2. The system of claim 1, wherein the weight corresponding to each of the detection angles is determined using a Parker weighted algorithm.
3. The system of claim 2, wherein the weight corresponding to each of the detection angles is determined based on a scanning fan angle within the projection range and the projection angle.
4. The system of claim 3, wherein the determining a weight corresponding to a detection angle within the projection range includes:
in response to determining that the projection angle is within a first angle range, determining the weight corresponding to the detection angle based on a difference between the scanning fan angle and the detection angle.
5. The system of claim 4, wherein the first angle range is between 0 and twice of a difference between the scanning fan angle and the detection angle.
6. The system of claim 3, wherein the determining a weight corresponding to a detection angle within the projection range includes:
in response to determining that the projection angle is within a second angle range, determining the weight to be 1.
7. The system of claim 6, wherein the second angle range is between twice of a difference between the scanning fan angle and the detection angle and a difference between π and twice of the detection angle.
8. The system of claim 3, wherein the determining a weight corresponding to a detection angle within the projection range includes:
in response to determining that the projection angle is within a third angle range, determining the weight corresponding to the detection angle based on a sum of the scanning fan angle and the detection angle.
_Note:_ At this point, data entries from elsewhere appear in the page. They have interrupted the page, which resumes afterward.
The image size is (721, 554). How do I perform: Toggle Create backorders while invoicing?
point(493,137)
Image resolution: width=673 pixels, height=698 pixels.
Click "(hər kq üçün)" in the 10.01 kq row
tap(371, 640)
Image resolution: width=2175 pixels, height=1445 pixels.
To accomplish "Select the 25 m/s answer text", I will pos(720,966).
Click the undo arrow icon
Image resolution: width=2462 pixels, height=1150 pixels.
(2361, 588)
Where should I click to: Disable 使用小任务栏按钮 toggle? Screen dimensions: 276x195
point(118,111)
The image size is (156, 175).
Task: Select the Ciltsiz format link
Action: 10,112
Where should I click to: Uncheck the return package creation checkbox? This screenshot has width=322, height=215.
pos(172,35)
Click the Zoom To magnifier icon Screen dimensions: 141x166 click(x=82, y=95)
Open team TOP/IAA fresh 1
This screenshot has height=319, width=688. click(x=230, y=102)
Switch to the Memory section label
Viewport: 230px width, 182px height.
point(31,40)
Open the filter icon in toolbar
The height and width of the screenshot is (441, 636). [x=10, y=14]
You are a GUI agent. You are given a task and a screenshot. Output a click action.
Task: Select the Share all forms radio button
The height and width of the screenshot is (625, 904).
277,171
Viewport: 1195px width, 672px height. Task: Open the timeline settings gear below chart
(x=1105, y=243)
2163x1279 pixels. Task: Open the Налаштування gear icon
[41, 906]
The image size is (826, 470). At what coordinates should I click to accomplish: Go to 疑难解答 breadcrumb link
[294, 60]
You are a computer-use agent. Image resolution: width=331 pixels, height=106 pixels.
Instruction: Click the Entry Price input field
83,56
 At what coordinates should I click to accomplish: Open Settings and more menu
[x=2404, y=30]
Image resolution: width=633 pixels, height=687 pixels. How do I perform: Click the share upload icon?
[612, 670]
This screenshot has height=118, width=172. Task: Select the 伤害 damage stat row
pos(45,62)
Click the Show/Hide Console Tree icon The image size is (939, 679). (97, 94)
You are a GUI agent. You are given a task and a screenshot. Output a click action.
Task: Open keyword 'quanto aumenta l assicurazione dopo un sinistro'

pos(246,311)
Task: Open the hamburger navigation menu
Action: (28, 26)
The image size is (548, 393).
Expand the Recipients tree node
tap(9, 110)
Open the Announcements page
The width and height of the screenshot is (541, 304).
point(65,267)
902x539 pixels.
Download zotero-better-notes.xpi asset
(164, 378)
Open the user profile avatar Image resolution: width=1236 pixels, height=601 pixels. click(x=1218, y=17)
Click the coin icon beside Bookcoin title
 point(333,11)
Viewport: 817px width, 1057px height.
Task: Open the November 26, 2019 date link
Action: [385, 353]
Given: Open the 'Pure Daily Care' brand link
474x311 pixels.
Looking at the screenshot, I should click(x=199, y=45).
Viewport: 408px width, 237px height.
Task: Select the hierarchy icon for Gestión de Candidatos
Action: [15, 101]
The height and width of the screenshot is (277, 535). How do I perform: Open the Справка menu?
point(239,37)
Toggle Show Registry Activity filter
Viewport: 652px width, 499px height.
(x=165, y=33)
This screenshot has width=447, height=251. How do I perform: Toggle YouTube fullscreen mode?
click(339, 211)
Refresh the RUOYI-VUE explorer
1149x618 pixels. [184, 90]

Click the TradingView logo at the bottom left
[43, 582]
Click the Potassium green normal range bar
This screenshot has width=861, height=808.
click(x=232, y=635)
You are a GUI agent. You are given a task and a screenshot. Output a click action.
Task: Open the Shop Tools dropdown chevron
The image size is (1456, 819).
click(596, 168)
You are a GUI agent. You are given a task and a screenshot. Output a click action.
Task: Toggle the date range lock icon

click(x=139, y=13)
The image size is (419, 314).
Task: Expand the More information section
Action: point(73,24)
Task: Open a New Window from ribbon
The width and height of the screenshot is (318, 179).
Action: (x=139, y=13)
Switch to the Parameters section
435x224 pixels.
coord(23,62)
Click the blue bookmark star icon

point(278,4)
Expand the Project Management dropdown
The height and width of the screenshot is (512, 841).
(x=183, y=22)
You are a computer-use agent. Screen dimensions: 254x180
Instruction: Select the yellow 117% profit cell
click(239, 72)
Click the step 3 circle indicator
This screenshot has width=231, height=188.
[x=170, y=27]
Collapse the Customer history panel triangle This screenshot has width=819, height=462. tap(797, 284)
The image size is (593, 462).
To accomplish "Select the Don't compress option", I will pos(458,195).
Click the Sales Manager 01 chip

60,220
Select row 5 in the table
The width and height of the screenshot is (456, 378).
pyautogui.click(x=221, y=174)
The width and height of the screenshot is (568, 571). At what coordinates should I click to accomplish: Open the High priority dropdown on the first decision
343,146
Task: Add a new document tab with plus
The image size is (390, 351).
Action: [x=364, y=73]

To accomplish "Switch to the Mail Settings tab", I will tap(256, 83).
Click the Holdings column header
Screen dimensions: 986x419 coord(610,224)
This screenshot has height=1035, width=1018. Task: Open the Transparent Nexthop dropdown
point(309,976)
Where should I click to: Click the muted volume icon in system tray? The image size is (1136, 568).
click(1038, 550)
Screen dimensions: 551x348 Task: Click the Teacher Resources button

9. The system of claim 8, wherein the third angle range is between a difference between π and twice of the detection angle and a sum of π and twice of the scanning fan angle.
10. The system of claim 1, wherein the determining, based on the weight and the projection data, the first derivative of the Radon transform data includes:
determining, based on a first distance and a second distance by performing a first weighting operation on the projection data, weighted projection data;
determining, based on the weight and the weighted projection data, the first derivative of the Radon transform data;
wherein the first distance is a distance from a radiation source to an origin of Radon space, and the second distance is a distance from the radiation source to a point in a line integral direction.
11. The system of claim 1, wherein a parameter of the projection data includes an angle of a projected image, and the obtaining projection data of a subject corresponding to each of at least one projection angle includes:
determining, based on an azimuth and an angle difference between a meridian plane and a detector plane, the angle of the projected image.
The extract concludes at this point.